Шагнули в пропыленный коридор, с провисшим потолком, с сильным запахом гари и обгоревшего человеческого тела.
– Ось, сюды, – решительно перешагивая через обрушившиеся на пол кирпичи и дверные коробки, Чеботарев сдвинул заклинившую дверь перевязочной.
Действительно, это была уцелевшая перевязочная, с горками испачканных сверху бинтов, блестящими инструментами в белых бюветах и разбитыми бутылочками йода.
В углу, у широкого окна, с двойными, добротными рамами и остатками наполовину вылетевших стекол, стояла скамья, покрытая толстым слоем ржавой кирпичной пыли и осколками стекла.

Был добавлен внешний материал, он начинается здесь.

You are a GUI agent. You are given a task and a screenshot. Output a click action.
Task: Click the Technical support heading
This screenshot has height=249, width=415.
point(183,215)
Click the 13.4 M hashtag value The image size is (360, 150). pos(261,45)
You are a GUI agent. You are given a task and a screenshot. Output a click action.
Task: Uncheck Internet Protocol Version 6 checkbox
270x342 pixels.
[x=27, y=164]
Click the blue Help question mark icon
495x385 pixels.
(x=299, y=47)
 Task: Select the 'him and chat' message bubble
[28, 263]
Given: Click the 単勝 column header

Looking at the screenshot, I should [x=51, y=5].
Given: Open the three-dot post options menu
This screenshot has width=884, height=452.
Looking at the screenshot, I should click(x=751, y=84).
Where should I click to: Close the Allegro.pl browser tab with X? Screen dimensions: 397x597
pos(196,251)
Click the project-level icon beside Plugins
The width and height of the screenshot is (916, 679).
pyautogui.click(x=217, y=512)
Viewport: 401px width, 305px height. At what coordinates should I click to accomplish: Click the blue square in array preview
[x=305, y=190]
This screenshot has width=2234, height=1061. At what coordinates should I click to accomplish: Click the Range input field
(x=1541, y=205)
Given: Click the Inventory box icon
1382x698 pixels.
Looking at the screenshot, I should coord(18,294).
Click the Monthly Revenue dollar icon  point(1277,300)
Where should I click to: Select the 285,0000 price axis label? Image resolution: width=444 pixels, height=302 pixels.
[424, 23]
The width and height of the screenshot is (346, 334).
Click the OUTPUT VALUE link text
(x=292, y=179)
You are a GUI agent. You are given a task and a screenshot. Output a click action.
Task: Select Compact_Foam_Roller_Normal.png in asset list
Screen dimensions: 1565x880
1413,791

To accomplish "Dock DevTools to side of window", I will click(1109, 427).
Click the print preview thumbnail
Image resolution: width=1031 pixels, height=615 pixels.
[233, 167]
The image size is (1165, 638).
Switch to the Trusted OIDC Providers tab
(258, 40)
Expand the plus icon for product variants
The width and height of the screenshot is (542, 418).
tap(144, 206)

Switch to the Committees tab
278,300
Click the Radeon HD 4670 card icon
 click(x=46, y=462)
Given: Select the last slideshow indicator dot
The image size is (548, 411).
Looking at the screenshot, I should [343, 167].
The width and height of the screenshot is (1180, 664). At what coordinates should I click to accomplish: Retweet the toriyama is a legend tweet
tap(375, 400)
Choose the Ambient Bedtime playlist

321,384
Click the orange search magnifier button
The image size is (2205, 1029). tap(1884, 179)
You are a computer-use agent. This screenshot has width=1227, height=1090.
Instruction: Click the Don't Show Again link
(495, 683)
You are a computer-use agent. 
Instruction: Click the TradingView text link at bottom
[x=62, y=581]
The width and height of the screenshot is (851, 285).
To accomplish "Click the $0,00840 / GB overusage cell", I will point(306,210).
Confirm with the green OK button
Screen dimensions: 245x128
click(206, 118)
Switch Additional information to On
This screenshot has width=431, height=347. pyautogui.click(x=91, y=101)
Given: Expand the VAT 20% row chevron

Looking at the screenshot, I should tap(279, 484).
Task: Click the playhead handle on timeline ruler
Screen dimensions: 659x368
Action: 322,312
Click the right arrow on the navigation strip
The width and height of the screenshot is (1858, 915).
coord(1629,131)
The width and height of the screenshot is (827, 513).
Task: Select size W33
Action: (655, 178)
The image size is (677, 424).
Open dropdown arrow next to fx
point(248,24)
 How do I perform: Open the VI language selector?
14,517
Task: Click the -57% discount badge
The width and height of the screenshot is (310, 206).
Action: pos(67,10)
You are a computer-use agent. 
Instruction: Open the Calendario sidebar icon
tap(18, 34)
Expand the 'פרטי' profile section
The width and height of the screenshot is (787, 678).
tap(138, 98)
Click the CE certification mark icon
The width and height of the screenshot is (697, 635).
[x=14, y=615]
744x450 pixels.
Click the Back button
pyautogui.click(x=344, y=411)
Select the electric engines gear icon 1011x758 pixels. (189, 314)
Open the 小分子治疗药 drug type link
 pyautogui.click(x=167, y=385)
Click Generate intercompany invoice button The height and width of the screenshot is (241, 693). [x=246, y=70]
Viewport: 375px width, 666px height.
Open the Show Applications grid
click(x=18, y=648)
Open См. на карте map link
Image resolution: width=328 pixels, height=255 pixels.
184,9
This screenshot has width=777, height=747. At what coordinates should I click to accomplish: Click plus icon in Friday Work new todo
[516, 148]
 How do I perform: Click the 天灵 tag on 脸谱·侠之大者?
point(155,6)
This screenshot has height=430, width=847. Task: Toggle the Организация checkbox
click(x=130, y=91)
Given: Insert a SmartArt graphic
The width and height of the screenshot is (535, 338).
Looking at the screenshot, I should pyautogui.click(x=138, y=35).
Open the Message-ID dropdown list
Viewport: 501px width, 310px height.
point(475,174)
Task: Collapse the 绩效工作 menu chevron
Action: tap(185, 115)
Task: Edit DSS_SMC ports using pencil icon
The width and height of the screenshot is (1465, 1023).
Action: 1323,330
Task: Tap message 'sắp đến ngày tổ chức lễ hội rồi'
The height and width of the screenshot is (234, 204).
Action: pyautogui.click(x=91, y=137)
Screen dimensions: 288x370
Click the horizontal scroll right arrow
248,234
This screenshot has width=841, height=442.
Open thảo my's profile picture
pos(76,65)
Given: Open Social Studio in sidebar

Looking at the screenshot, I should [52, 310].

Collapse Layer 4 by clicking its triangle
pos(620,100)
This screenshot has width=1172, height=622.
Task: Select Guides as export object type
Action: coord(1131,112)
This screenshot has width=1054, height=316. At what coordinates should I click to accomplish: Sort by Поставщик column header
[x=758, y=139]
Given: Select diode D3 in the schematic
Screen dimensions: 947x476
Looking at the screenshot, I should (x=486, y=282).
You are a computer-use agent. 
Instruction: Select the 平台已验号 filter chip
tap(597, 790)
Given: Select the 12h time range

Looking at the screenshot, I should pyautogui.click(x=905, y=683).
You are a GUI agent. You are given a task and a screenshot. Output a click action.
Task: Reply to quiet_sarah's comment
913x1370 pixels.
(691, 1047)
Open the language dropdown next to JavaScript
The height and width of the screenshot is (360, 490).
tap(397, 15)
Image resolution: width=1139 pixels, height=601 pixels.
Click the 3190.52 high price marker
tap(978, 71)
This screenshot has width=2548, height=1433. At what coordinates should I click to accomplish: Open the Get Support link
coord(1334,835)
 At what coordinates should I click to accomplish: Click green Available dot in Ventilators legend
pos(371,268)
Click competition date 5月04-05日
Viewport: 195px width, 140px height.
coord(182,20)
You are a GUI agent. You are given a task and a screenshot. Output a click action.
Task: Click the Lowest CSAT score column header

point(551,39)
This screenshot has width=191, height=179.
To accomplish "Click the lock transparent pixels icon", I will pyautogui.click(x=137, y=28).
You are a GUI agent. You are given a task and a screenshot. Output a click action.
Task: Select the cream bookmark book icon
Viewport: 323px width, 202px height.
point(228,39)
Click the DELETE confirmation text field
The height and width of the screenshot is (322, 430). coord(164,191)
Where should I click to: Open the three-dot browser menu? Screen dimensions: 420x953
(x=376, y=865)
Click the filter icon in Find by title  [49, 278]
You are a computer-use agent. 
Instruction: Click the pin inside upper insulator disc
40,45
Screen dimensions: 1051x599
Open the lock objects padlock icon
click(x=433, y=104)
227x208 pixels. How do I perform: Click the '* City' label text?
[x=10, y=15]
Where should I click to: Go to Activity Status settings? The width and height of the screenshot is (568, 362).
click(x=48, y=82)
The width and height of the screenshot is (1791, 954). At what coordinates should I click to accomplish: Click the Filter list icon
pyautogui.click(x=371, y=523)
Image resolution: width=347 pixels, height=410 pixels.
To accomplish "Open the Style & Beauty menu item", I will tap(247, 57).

Чеботарев смахнул грязь со скамьи, подобранной тут же и такой же пыльной тряпкой, взметнув во все стороны тонкую пыль, ворчал под нос:
– От, черты его ба...
Максим разделся, расстегнув ремень, чертыхаясь и ругаясь потихонечку, положил шинель с ремнем на вещмешок и автомат, уже лежавшие на скамье, очищенной Чеботаревым. Гимнастерку и нижнюю рубаху помог снять Чеботарев.
Пока Иван разматывал старые, напитанные кровью, пропотевшие бинты, Максим смотрел в окно.